Below are some answers to what are likely to be common questions about this new universal $300 charitable donation tax deduction for non-itemizers.
What is the Change with the New Charitable Donation Deduction?
With the new “universal deduction” for 2020, the change is that $300 of charitable cash donations can now be claimed as an “above line” deduction for taxpayers, with that deduction reducing annual gross income (AGI) and taxable income by that amount, prior to the standard deduction being applied for those who claim it. In other words, it is now in addition to the standard deduction instead of only being eligible to be claimed as a deduction if you itemize.
What is the Timeframe for the $300 Universal Tax Deduction?
Any cash donation made during the 2020 calendar year could be eligible. It is possible we could see an extension in further COVID relief measures, but nothing has been approved yet.
Is the $300 Donation Per Person or Per Filing?
The IRS has stated that the total deductible amount is $300 for individuals and “married filing jointly”, while those filing as “married filing separately” can only deduct $150 per person. The updated Publication 526 for 2020, likely released in January will have more info.

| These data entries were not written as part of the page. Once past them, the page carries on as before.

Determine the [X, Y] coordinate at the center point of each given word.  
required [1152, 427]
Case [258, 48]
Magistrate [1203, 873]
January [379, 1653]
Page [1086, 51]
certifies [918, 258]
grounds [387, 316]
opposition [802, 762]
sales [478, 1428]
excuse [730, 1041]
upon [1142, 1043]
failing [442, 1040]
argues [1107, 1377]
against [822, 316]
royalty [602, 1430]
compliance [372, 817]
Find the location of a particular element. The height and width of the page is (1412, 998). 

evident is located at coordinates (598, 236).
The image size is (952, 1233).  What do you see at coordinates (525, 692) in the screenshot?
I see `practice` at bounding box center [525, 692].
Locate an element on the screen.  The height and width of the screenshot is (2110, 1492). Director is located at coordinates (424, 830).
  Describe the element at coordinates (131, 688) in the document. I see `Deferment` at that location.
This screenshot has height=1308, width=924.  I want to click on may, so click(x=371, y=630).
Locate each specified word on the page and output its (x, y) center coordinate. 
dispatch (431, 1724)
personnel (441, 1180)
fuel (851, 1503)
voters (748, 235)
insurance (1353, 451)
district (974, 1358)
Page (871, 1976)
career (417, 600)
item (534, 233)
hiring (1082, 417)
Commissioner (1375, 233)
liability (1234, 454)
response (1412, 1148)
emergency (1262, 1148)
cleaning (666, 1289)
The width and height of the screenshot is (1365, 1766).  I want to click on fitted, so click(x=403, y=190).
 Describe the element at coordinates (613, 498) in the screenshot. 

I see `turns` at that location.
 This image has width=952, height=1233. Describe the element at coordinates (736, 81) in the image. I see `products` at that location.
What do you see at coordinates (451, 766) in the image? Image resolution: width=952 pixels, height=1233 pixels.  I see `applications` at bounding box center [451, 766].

To Claim the New Tax Deduction, Does it have to be a Cash Donation?
Yes, though “cash” doesn’t mean it has to be actual dollar bills. It could also be a check, electronic funds transfer, debit card, or credit card donation. Donation of items, time, and stocks or other assets are not eligible for this deduction.
What Type of Documentation is Needed for the Deduction?
As with any charitable donation, always ask the charity for a receipt for your documentation if you are not given one automatically when making the donation.
What Charitable Organizations Qualify for this Deduction?
To see if donations to a specific organization are eligible for a tax deduction, use the IRS’s Tax Exempt Organization Search tool to determine the organizations tax exempt 501(c)(3) status.
Were there Any Other Changes to Help Charitable Organizations?
Yes, those who itemize taxes can deduct up to 100% of adjusted gross income in 2020. Post tax-reform, itemized filers could make a maximum charitable donation deduction of up to 60% of AGI on cash donations, but that increases to 100% in 2020, when made to a qualified organization. If you give more than your AGI, the excess deduction amount can roll over to next year, as previously.